Levée du secret éduc’
Les rapports cachés publiés en fin de semaine
22 mai 2012

Les rapports sur l’école bloqués par le prédécesseur de Vincent Peillon seront rendus publics en fin de semaine. La communauté éducative avait dénoncé la rétention de ces études utiles à l’évaluation, au pilotage et à l’amélioration de l’école.

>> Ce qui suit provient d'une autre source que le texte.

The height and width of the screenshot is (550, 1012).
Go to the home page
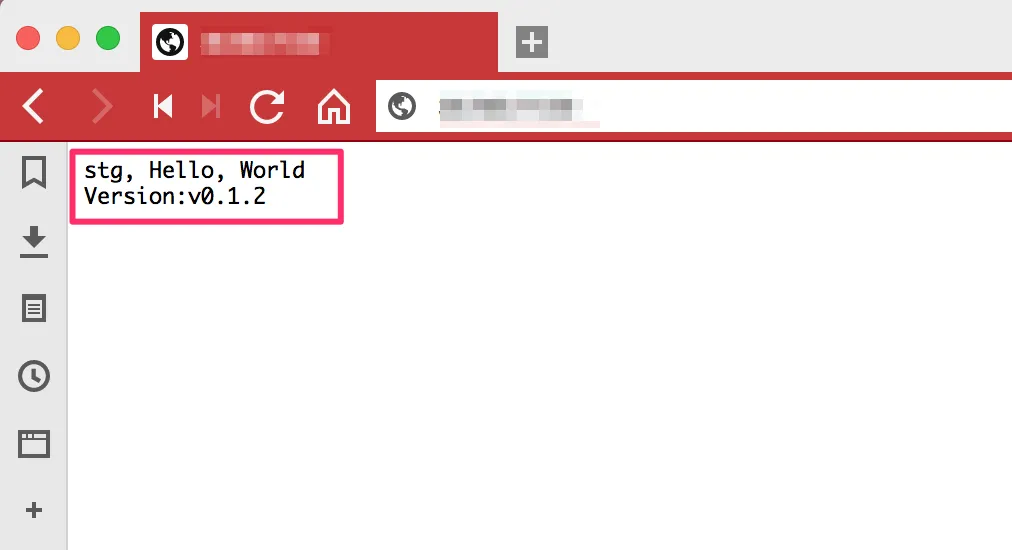[x=334, y=107]
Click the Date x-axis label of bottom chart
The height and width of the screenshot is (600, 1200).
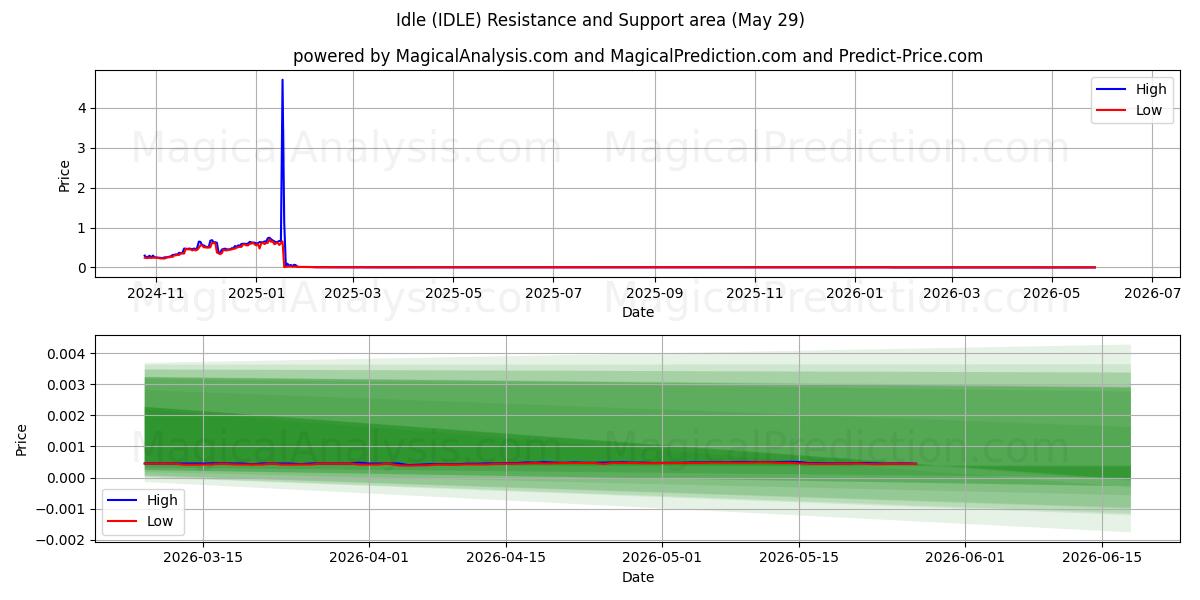tap(638, 577)
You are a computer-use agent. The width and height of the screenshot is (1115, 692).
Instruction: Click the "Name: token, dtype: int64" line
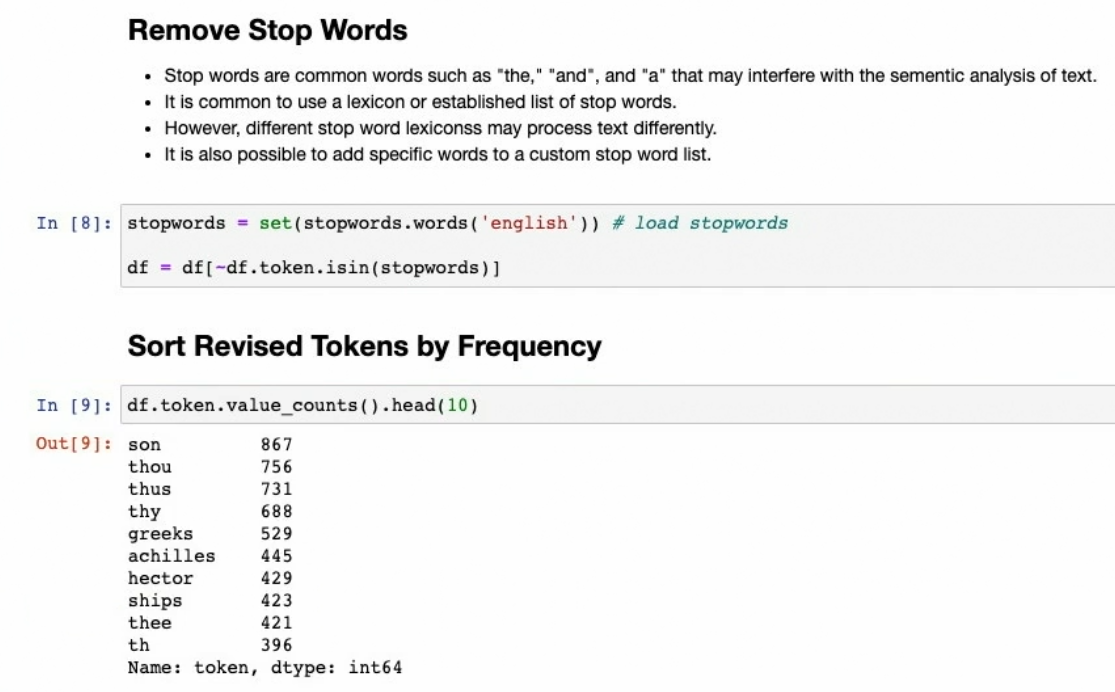tap(265, 667)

Le nouveau ministre de l’Éducation nationale a annoncé mercredi 23 mai au micro de France Info que les rapports sur l’école, “cachés” par son prédécesseur, seront publiés en fin de semaine. C’est lors de son déplacement lundi 21 mai en Seine-et-Marne, que Vincent Peillon avait promis de rendre publics ces rapports « faits pour rendre compte à la Nation des politiques publiques ». S’il s’est engagé sur les études de l’IGEN, il n’a en revanche rien dit concernant les rapports de la DEPP (Direction de l’évaluation, de la prospective et de la performance) qui ont aussi fait l’objet de blocages ces dernières années et dont la publication ne serait pas inintéressante.

Des rapports enterrés

Ces derniers mois, les critiques sur la rétention d’études ou sur des chiffres erronés annoncés par le ministre ou d’autres membres du gouvernement, au gré de leurs besoins en communication, ont porté sur le nombre des décrocheurs du système scolaire, l’impact de la taille des classes sur la réussite scolaire, les suppressions de postes, ou encore le taux d’échec scolaire chez les enfants issus de l’immigration… Parmi les rapports bloqués certains le sont depuis près de deux ans, comme celui concernant l’aide personnalisée ou celui sur les RAR. En début d’année c’est un rapport sur la maternelle qui a été enterré.

Des outils pour améliorer l’école

Le ras-le-bol était tel que le 3 avril dernier, s’est constitué un collectif de « déchiffreurs » de l’éducation, réunissant les fédérations et syndicats de l’éducation dont le SNUipp, diverses personnalités et mouvements pédagogiques, dénonçant des "publications bloquées", des "chiffres fantaisistes" et des "statistiques détournées". Des rapports, le ministère en réalise une vingtaine par an en moyenne. Tous ne présentent peut-être pas le même intérêt, mais ils sont pourtant indispensables à l’évaluation du système, à son pilotage et à son amélioration. En tout état de cause, c’est « une petite dizaine, un peu moins » de ces documents qui devraient enfin sortir du placard et être mis en ligne, concernant notamment « les maternelles, les problèmes de remplacement, l’accueil des petits » a précisé le ministre.